Software & Data Management
The LEIPS Standard Software Suite provides a streamlined, task-driven workflow: users define electron energy ramp parameters, dwell time, and angular acceptance; the software then acquires both Ie and photon yield spectra in parallel. Post-acquisition, vacuum level correction and electron affinity calculation are performed automatically using the secondary electron cutoff method. Energy calibration is adjustable via cursor-based peak identification on any spectrum region, with real-time display of binding energy (eV) and full-width-at-half-maximum (FWHM). Raw data exports to CSV or HDF5 format support third-party analysis (e.g., MATLAB, Python SciPy). All processing steps—including background subtraction (Shirley/Tougaard), peak fitting (Voigt profiles), and density-of-states convolution—are fully scriptable and version-controlled within the software environment.
Applications
- Organic semiconductor development: Quantifying LUMO offset at donor–acceptor heterojunctions in OPVs and OLED emissive layers
- Interface engineering: Measuring band bending and dipole formation at metal/organic and oxide/organic interfaces
- Catalyst characterization: Mapping unoccupied d-states of transition metal surfaces under controlled gas exposure (via optional differential pumping stage)
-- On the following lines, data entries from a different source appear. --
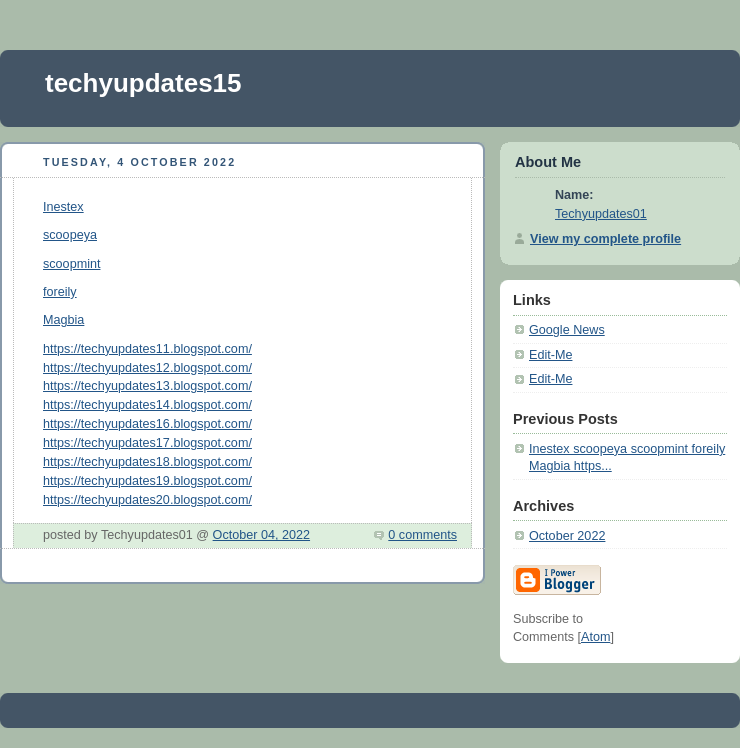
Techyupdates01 (601, 214)
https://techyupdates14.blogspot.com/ (147, 405)
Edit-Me (550, 355)
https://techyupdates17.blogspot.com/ (147, 443)
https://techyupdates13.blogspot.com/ (147, 386)
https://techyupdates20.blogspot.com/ (147, 500)
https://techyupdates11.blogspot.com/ (147, 349)
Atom (595, 637)
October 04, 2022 (261, 535)
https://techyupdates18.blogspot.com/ (147, 462)
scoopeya (70, 235)
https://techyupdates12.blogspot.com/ (147, 368)
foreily (60, 292)
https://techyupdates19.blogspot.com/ (147, 481)
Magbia (63, 320)
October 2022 (567, 536)
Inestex (63, 207)
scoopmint (71, 264)
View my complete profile (605, 239)
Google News (567, 330)
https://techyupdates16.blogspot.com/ (147, 424)
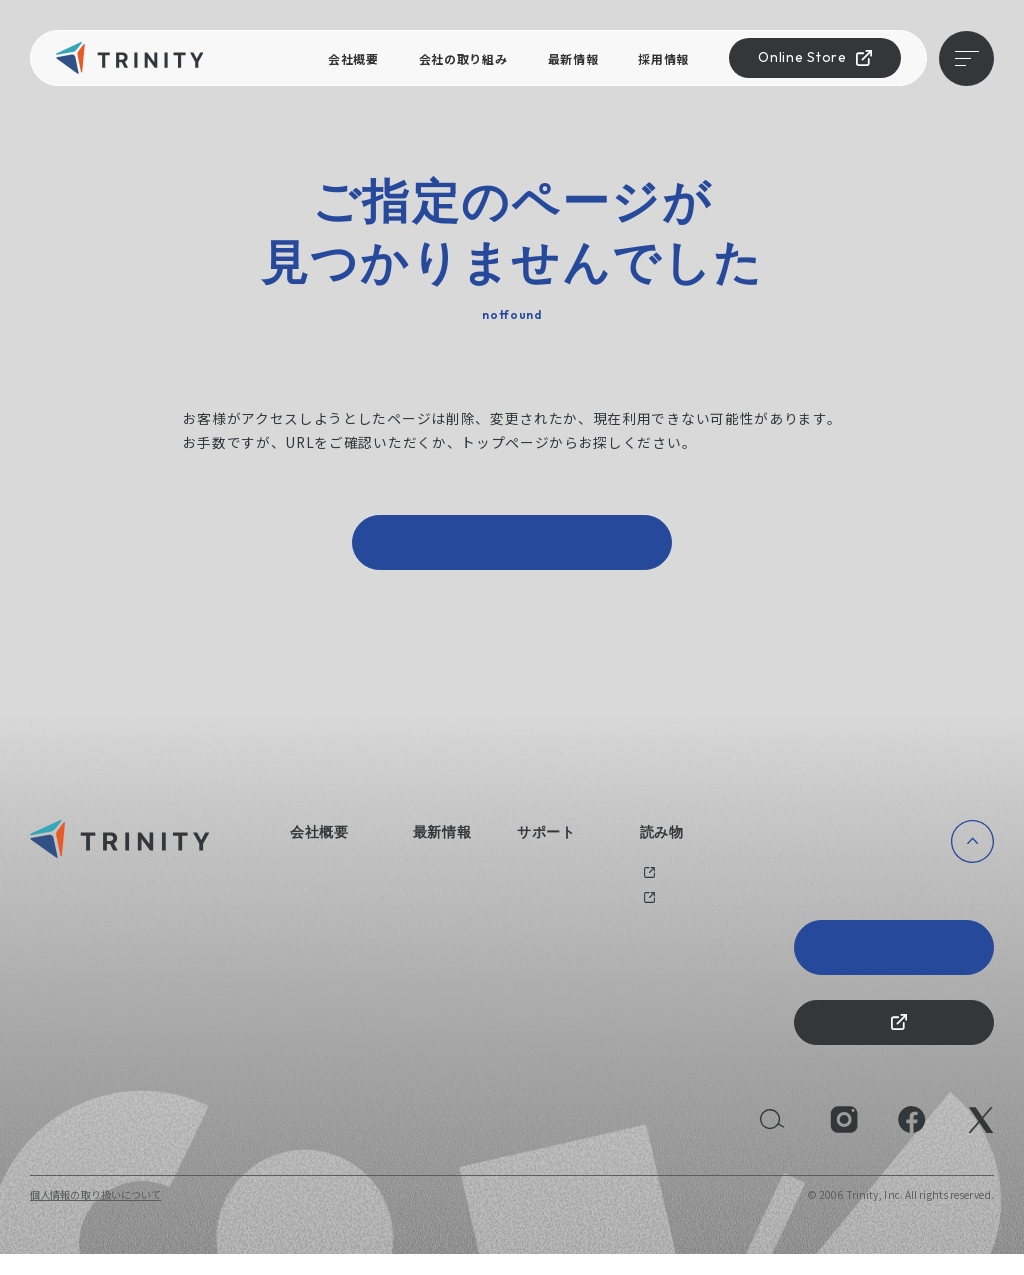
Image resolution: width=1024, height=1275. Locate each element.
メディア (660, 908)
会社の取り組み (463, 58)
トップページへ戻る (512, 547)
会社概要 (353, 58)
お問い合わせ (548, 883)
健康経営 (310, 932)
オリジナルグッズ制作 (568, 908)
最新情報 (573, 58)
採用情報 (663, 58)
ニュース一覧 (443, 883)
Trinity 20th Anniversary (894, 957)
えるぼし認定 (321, 957)
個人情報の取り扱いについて (95, 1215)
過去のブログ (671, 883)
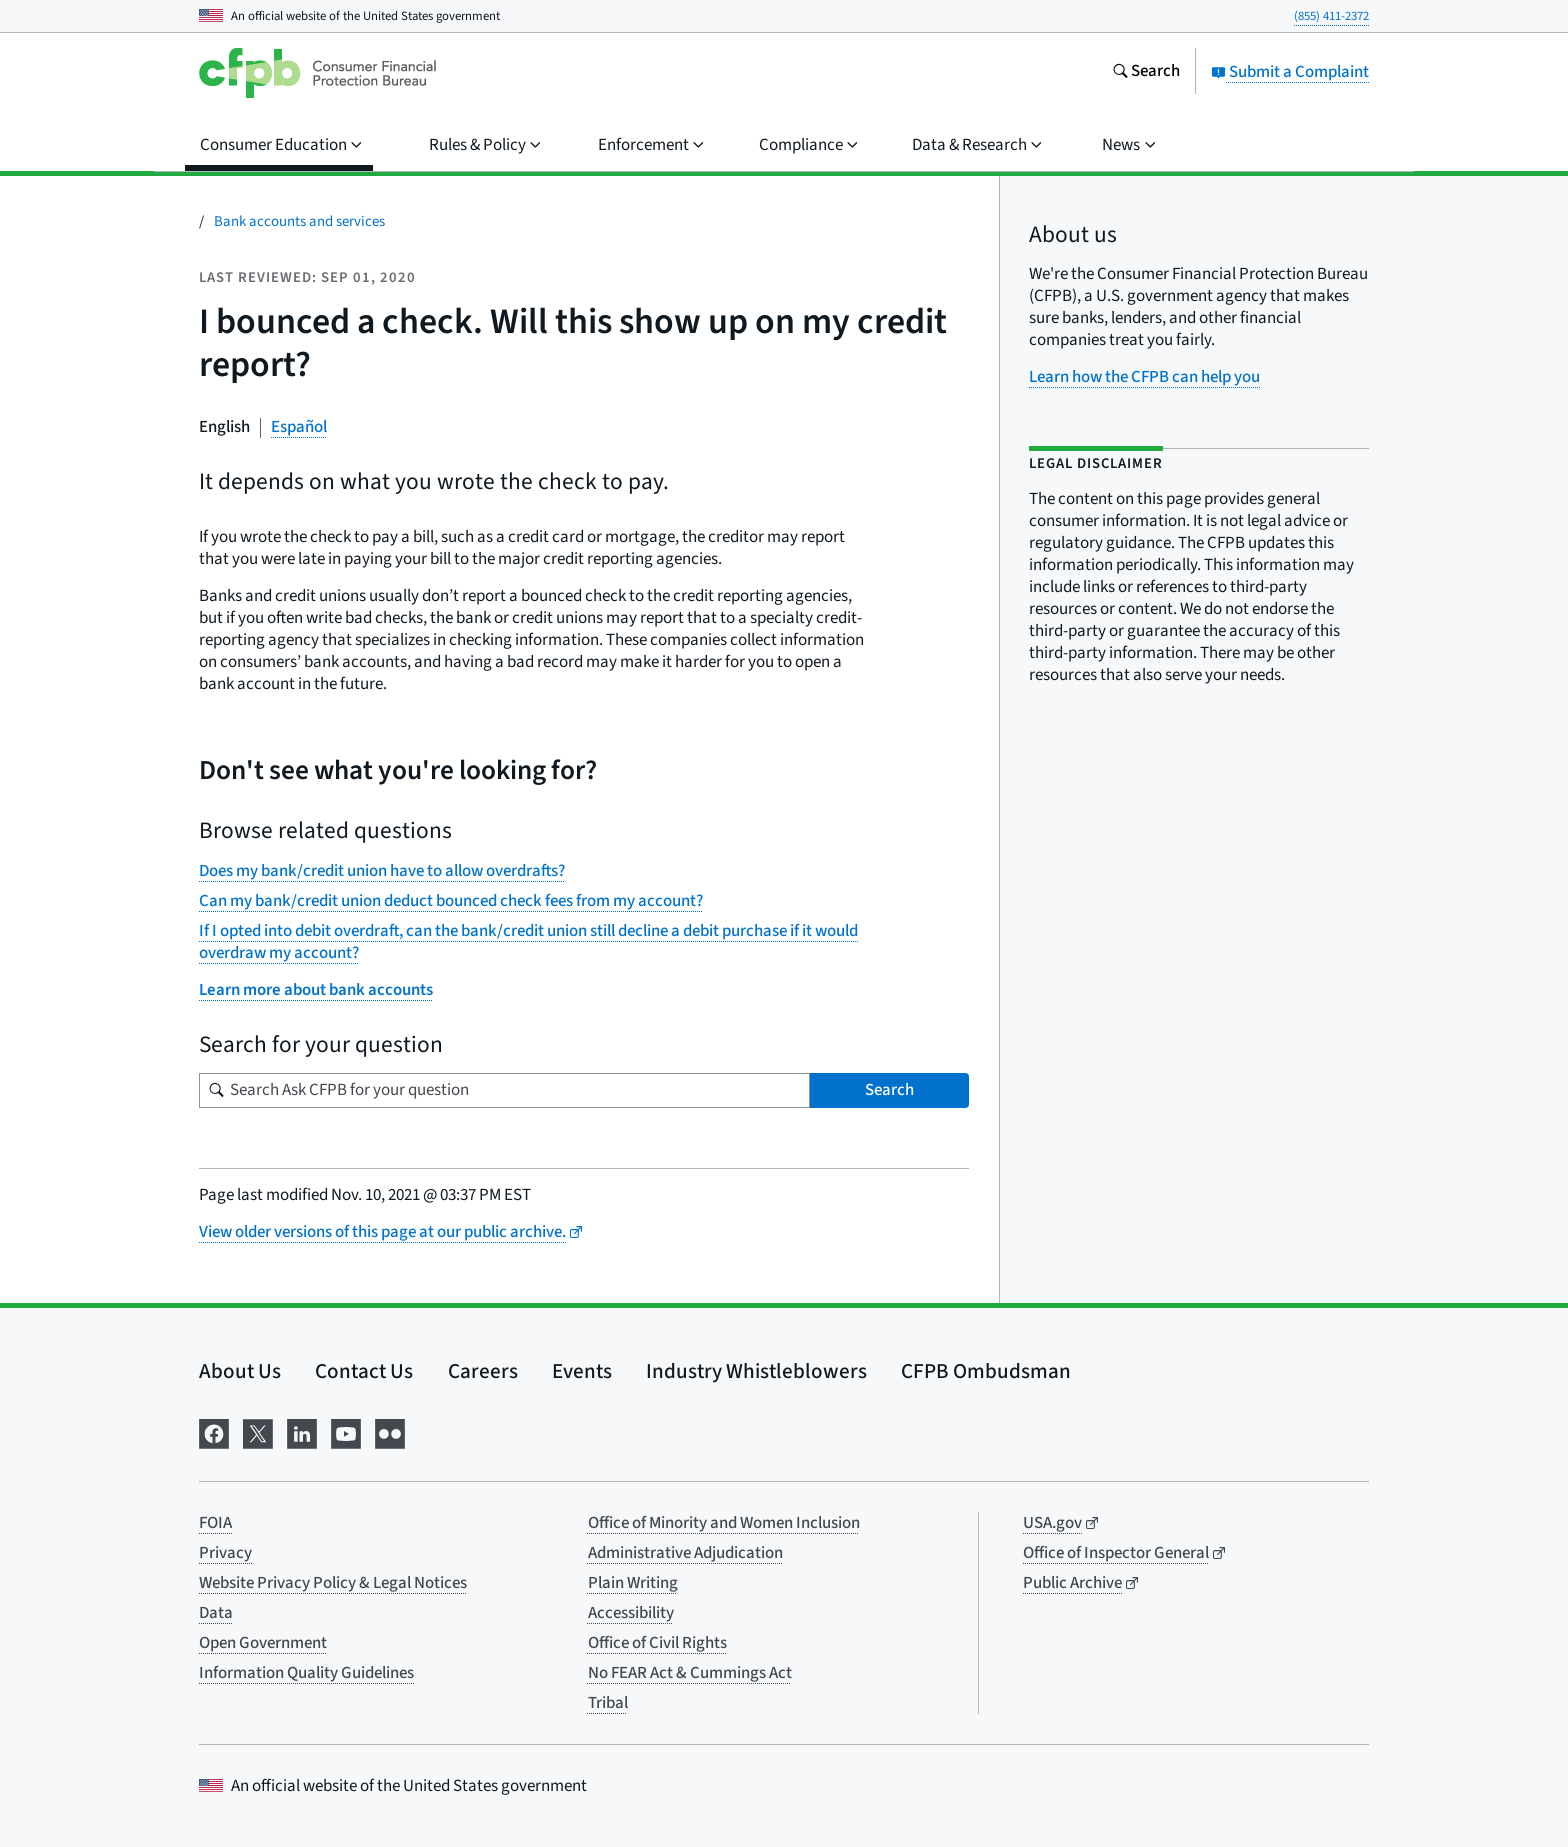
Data (216, 1613)
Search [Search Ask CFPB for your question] (889, 1090)
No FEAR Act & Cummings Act (690, 1673)
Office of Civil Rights (657, 1643)
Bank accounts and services (299, 221)
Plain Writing (633, 1583)
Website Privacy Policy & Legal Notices (333, 1583)
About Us (240, 1371)
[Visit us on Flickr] (390, 1431)
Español (299, 427)
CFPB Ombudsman (986, 1371)
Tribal (608, 1703)
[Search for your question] (504, 1090)
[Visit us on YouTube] (346, 1431)
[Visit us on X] (258, 1431)
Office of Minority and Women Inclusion (724, 1523)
- Perovskite stability studies: Tracking LUMO shift during thermal aging or moisture exposure via in-situ UHV transfer
- 2D material heterostructures: Resolving interlayer charge transfer signatures in graphene/h-BN/MoS₂ stacks
FAQ
What vacuum level is required for reliable LUMO measurements?
Ultra-high vacuum (≤ 1×10⁻¹⁰ mbar) is mandatory to suppress electron scattering from residual gases and ensure mean free path > 1 m.
Can the LUMO system measure insulating samples?
Yes—when combined with a low-energy electron flood gun (standard option) for surface charge neutralization, insulators such as Al₂O₃ or PMMA films yield reproducible spectra.
Is the system compatible with in-situ sample preparation?
The chamber supports integrated sputter ion guns (Ar⁺, 0.1–5 kV), resistive heating stages (up to 800 °C), and optional MBE-style effusion cells for in-situ deposition and annealing.
How is energy calibration verified?
Calibration uses the well-defined secondary electron cutoff of polycrystalline gold and the LUMO position of crystalline C₆₀ (−3.7 eV vs. vacuum), cross-referenced against NIST SRM 2059.
Does the software support automated batch processing?
Yes—LEIPS Standard Software includes macro scripting (Python API) for unattended multi-sample LUMO mapping, including auto-alignment, energy sweep sequencing, and report generation.